Lizzie Borden | Sex/Labor

A view of the darkened room where the event was held.

Organized as a collaborative event by the student initiatives On Film and Framed: Curatorial Collective, Lizzie Borden | Sex/Labor took place from November 20 to December 10, 2024. The event included two days of film screenings and an art exhibition that brought Lizzie Borden’s influential film Working Girls (1986) into dialogue with contemporary art exploring themes of sex work.

On Film partnered with The Little Theatre, located in the heart of Rochester, to co-host a double feature of Borden’s Regrouping (1976) and Born in Flames (1983), followed by an on-campus screening of Working Girls and Antonia Crane’s recent film Lady Los Angeles (2023).
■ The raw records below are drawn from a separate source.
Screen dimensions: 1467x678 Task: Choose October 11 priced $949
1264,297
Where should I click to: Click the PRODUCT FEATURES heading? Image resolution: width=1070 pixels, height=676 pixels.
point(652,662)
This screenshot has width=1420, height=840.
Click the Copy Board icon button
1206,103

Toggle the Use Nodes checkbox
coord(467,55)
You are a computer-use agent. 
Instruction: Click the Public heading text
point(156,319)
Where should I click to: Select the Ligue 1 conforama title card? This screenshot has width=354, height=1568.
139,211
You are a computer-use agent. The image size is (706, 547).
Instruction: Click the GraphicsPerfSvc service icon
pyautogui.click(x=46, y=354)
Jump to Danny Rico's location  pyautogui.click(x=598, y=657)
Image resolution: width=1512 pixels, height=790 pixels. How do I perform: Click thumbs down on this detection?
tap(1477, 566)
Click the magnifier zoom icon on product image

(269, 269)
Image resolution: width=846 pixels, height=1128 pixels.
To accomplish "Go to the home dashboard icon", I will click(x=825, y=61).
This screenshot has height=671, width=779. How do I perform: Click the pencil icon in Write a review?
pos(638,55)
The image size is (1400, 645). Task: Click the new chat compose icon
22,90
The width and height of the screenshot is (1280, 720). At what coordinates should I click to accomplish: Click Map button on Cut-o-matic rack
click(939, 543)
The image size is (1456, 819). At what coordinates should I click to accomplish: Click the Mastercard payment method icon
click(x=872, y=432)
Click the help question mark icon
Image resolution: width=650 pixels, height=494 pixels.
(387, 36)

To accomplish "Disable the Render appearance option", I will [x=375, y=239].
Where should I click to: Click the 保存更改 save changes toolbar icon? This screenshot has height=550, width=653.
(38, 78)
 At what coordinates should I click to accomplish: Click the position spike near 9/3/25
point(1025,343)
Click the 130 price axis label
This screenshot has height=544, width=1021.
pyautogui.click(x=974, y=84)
The exhibition featured works by nine artists and one artist collective, garnering significant interest from both students and the public throughout its duration.

The artworks featured in Sex/Labor—made by Antonia Crane, Barbara Nitke, Chichi Castillo, Sasha Waters Freyer, Alyssa Wood, Weixin Zhuang, Katina Bitsicas, Lena Chen, Maggie Oates, David Kim, and Emily Broad—represent both the physical and emotional forms of labor that sex work entails. This labor is constituted by: exhaustion, establishing boundaries, moments of joy and play, and kinship with clients and fellow sex workers that extend beyond the nuclear family. This exhibition does not claim to fully capture all the complexities of sex as a form of labor. Rather, it proposes three things. First, that the history of sex work has a clear significance in contemporary visual culture. Second, its significance can be found in Rochester's local history. The Portable Channel Archive, managed by the Visual Studies Workshop, documents the sex industry's presence in Rochester’s downtown area in the 1970s. And third, that the sex workers’ rights movement is an urgent matter of our time that relates to larger complications in the distribution of wealth and labor in late capitalism. In a moment when many of us struggle to buy groceries and pay our bills, the decriminalization of sex work could herald a new era for understanding how we work to live.